Wednesday, November 6, 2013
Cyclamen - Ashura (2013)
Country: Bangkok, Thailand
Style: Tech Metal
Label: Realising Media
Despite being held very much within the "djent" subgenre of progressive metal, Cyclamen is a band that has never fit in so perfectly like many of their peers. Instead of focusing on the Meshuggah low-end chugs, they've explored far more interesting sonic territories since they first began. Since being stripped back to a solo project once again after the release of the band's first full-length, Senjyu, back in 2010 the project has gone on to be even more adventurous.
What I like most about Cyclamen is the eagerness to just explore. The first release from the project definitely showed a band with a heavy influence from Sikth, with plenty of spastic and technical riffing, but also a bit of post-rock in it's more ambient moments. The full-length brought out more of those quieter influences, showing full-on post-rock in some cases while also demonstrating more influences from the likes of sludge metal and math rock as well. Last years Memories, Voices EP brought out more of that post-rock influence, which in turn really showed a big Envy influence. This new album brings things back to a heavier and more aggressive style while not abandoning the more melodic side that had been explored on those aforementioned albums. Obviously, there's still new influences coming through as well, particularly on the opener, Haja-Kenshou, which just bursts open with a black metal riff. So expect stylistic expansion on here because that's something you'll get quite a bit of throughout.
In my experience with Asian bands, the vocals are the most difficult aspect to overcome for most people - I've actually never had a problem with them.
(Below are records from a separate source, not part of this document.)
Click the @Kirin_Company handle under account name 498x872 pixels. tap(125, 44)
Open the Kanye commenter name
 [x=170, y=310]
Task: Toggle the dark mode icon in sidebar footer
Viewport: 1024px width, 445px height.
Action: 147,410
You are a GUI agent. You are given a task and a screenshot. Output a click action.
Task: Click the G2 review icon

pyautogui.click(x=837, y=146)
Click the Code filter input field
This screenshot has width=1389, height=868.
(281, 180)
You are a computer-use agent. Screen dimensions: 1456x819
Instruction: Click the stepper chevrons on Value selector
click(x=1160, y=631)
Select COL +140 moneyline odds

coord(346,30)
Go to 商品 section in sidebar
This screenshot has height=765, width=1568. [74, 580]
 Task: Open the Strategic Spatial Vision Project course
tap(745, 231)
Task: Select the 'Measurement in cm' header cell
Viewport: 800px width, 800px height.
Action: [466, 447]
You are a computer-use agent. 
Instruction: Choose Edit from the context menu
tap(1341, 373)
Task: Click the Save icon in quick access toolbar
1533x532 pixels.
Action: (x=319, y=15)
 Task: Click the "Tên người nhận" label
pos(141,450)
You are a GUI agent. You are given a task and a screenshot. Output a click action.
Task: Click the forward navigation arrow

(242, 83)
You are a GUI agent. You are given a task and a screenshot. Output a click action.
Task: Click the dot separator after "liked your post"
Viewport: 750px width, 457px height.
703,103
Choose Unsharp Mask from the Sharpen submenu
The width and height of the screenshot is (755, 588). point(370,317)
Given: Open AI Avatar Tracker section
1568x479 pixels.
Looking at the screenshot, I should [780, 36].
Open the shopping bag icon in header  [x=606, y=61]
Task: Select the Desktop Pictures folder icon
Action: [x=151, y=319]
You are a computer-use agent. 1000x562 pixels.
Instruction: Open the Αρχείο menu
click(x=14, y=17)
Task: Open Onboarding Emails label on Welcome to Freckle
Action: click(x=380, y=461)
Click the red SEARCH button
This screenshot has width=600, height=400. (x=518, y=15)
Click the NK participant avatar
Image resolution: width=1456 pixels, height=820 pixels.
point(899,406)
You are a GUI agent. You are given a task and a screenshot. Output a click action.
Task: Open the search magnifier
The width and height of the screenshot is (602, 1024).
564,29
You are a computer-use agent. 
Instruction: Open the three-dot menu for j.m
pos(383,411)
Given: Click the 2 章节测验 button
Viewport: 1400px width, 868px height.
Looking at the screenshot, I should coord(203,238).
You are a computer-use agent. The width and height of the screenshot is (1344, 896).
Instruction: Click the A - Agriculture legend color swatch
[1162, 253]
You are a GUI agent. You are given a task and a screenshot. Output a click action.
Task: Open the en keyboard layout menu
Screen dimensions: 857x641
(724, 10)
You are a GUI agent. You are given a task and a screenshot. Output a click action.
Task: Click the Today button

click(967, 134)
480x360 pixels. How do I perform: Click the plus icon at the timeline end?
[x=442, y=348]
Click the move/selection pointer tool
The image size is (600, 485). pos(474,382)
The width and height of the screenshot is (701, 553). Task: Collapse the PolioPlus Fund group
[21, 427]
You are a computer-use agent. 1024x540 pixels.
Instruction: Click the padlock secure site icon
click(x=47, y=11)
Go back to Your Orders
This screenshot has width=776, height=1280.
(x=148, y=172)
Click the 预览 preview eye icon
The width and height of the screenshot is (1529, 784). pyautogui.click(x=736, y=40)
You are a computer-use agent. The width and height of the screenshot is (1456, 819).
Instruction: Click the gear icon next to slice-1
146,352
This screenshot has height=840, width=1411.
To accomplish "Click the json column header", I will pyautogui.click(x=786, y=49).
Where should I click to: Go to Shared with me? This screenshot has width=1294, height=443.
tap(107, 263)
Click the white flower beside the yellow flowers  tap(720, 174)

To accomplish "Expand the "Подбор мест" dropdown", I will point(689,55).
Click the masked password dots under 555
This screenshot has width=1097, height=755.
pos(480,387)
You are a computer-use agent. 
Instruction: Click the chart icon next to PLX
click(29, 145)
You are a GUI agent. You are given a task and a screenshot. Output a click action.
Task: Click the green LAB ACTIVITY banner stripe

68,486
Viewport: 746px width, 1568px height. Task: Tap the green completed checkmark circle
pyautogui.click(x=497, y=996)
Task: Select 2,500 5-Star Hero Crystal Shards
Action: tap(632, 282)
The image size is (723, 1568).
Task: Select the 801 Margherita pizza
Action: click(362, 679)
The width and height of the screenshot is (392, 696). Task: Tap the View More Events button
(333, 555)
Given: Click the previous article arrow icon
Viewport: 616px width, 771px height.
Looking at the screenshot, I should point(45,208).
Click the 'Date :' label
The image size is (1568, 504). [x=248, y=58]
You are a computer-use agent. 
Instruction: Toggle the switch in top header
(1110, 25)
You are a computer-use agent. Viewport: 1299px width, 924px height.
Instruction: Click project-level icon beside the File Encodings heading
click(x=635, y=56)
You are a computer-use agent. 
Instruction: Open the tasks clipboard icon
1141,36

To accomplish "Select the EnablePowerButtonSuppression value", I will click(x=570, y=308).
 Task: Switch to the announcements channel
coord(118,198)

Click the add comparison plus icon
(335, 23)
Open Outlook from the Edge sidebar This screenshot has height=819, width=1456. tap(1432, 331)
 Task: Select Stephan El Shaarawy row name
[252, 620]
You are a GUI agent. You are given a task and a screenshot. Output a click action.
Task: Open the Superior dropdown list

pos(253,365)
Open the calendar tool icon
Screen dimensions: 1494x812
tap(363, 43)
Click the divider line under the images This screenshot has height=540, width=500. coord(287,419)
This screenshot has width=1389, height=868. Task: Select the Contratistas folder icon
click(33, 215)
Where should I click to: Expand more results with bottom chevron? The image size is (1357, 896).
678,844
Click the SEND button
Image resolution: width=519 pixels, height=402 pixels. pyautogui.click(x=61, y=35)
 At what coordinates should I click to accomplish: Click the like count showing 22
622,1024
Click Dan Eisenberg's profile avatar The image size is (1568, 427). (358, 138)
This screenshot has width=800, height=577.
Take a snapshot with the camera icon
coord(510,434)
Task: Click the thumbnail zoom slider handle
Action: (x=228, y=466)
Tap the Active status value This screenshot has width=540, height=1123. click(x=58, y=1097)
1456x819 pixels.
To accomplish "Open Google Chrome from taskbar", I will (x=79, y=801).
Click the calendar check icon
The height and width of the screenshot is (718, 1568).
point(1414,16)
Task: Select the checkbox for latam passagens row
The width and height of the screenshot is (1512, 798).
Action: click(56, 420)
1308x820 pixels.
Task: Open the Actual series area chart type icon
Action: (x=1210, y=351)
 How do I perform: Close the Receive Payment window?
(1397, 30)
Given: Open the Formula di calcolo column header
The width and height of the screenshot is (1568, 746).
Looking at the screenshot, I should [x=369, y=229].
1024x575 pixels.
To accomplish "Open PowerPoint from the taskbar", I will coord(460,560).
Yes, this is in a different language and main man Hayato Imanishi sounds like how you might expect him (in terms of his singing voice) but I'd say a good sixty or so percent of this record leans on his screaming vocals which definitely fall more in line to the whole screamo kind of sound. Granted, you tolerance for such things obviously varies, but if you can get past the vocals, chances are you'll be able to dig into this record. While the band are probably most known for their spastic and chaotic tracks, the real highlight is seeing the other side, the atmospheric and melodic side where things are a bit slower and more evenly paced. Yes, tracks like Shiden-Issen or Shippu-Dotou are extremely fun to listen to because they're so spastic and all over the place, but for myself, it was tracks like Mugen-Houyou or Yoin-Joujou where Imanishi was using more melodic ideas that stuck with me longer.
Overall, I found this to be a pretty fun listen, while I don't believe it holds the same long-lasting effect that the last EP did, it's definitely a good record. Fans of the genre (mathcore &/or tech metal) will probably be the ones who get the most from this, but frankly, I'd say to give it a listen if you just want to hear something a little bit different. It's a chaotic but fun record that definitely has plenty of diversity, meaning it's thirty-seven minute running time never got boring.